───── Records for the task
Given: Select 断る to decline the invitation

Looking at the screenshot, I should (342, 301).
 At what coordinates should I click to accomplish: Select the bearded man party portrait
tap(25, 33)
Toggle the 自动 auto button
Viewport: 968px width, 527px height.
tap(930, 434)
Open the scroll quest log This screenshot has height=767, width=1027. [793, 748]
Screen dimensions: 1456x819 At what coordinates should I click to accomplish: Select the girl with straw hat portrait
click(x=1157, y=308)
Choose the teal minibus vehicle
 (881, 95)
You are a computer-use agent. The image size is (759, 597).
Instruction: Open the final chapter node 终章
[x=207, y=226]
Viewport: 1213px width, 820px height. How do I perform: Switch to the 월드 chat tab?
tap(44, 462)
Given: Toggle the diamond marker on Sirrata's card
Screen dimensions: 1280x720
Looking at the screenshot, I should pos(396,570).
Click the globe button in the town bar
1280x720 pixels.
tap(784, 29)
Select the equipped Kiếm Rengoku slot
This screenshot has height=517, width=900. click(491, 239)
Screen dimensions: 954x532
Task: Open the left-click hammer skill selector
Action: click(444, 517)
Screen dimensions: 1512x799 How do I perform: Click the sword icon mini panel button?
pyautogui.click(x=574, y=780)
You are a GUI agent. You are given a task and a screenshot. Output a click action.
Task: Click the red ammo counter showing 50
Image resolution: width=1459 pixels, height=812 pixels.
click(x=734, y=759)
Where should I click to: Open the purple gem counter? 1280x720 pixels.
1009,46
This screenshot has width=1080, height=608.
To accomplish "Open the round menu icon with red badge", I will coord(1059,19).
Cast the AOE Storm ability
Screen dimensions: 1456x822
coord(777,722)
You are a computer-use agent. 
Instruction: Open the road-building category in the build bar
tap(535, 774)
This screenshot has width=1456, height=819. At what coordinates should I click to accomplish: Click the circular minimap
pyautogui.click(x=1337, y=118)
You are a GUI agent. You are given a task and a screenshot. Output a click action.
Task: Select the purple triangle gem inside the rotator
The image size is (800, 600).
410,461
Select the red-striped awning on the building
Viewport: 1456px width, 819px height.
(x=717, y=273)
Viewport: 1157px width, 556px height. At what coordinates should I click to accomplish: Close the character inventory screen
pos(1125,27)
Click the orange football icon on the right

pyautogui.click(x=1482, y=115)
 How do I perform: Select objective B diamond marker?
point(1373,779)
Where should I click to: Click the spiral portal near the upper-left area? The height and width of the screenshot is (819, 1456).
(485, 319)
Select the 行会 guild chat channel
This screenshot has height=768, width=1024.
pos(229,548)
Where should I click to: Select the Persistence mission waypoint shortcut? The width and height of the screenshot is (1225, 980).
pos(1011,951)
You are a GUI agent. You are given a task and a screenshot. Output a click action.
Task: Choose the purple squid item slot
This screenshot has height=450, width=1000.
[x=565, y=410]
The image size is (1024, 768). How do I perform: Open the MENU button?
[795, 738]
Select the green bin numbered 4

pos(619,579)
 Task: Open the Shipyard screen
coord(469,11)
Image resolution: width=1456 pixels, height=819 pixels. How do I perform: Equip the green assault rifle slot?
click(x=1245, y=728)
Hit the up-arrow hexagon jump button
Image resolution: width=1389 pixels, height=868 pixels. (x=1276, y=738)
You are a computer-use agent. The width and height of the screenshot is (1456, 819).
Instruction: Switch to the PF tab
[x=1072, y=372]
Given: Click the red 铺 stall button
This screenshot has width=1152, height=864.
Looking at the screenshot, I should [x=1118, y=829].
──────────
Direction: Reproduce the lines of the data above verbatim, beginning with the line that contains "Select the green bin numbered 4" and continuing through the line that contains "click(x=1245, y=728)", with both of those lines included.

Task output:
Select the green bin numbered 4

pos(619,579)
 Task: Open the Shipyard screen
coord(469,11)
Image resolution: width=1456 pixels, height=819 pixels. How do I perform: Equip the green assault rifle slot?
click(x=1245, y=728)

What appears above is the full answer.